━━━ Entries shown

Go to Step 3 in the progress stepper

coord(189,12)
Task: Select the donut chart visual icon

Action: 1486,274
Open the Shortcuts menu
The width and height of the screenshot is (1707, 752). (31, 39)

━━━━━━

| Required work |
Write out all of the records above again, word for word, keeping every line in its original order.

| Exercise result |
Go to Step 3 in the progress stepper

coord(189,12)
Task: Select the donut chart visual icon

Action: 1486,274
Open the Shortcuts menu
The width and height of the screenshot is (1707, 752). (31, 39)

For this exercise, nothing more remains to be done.